**Page**
........
Loyola is home to the first and oldest fraternity on a Jesuit university — The Beggars in 1923, which required a petition to the Vatican and paved the way for Greek organizations at Jesuit universities across the country. This gave rise to future Greek organizations, which gave back to Loyola — setting the precedent that Loyola Greek organizations are different than the stereotype.

Greek organizations have GPA requirements which encourage students to keep up their grades to the set standard of their sororities or fraternities. The average GPA of Loyola fraternity and sorority members is higher than the average of all undergraduate students at Loyola, according to Loyola Student Affairs.

In addition to academics, community and philanthropy are also important parts of Greek life, though they are often overlooked by the negative air surrounding sorority and fraternity organizations.

With the university itself lacking a service learning requirement, it can be difficult to get its students to be active in the community. Greek life not only encourages this, but requires it. There is a biannual Greek Day of Service as well as various fundraising activities throughout the year, where all Greek members are asked to participate in a communal act of charity in addition to each organization’s individual philanthropies.

Working on their respective philanthropies as well as a communal day of service, Greek organizations not only support Greek service but Loyola’s service endeavors as well, like Dance Marathon, which raises funds for the Children’s Miracle Network. The group that raised the most money of any club or organization on campus for Dance Marathon last year was a Panhellenic sorority — Gamma Phi Beta.
........
**Dataset excerpt**

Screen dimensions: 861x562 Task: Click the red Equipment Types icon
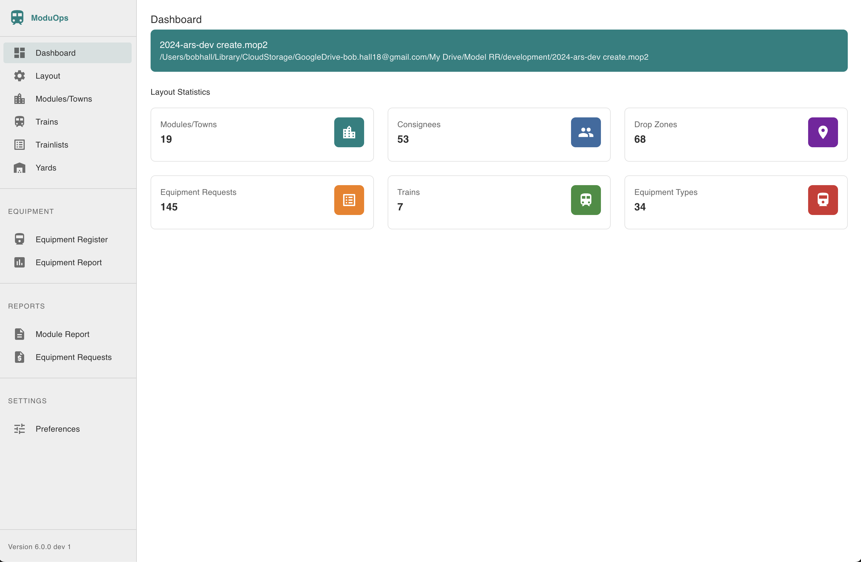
........
**Task set**
1: Answer these questions using the Loyola Greek life text:
(a) In what year did The Beggars become the first fraternity on a Jesuit university?
(b) Which source reports that Loyola fraternity and sorority members have a higher average GPA than all undergraduates?
(c) Which sorority raised the most money of any campus club or organization for Dance Marathon last year?
2: Decide whether each statement agrees with the Loyola Greek life text. Answer yes or no, and quote the words that decide it.
(a) Loyola has a service learning requirement for its students.
(b) The Greek Day of Service takes place twice a year.
(c) Dance Marathon raises money for the Children's Miracle Network.
3: According to the Loyola Greek life text, why can it be hard to get Loyola students to be active in the community?

**Solutions**
1:
(a) 1923
(b) Loyola Student Affairs
(c) Gamma Phi Beta

2:
(a) No: "With the university itself lacking a service learning requirement"
(b) Yes: "There is a biannual Greek Day of Service"
(c) Yes: "Dance Marathon, which raises funds for the Children’s Miracle Network"

3: It can be hard because the university itself has no service learning requirement.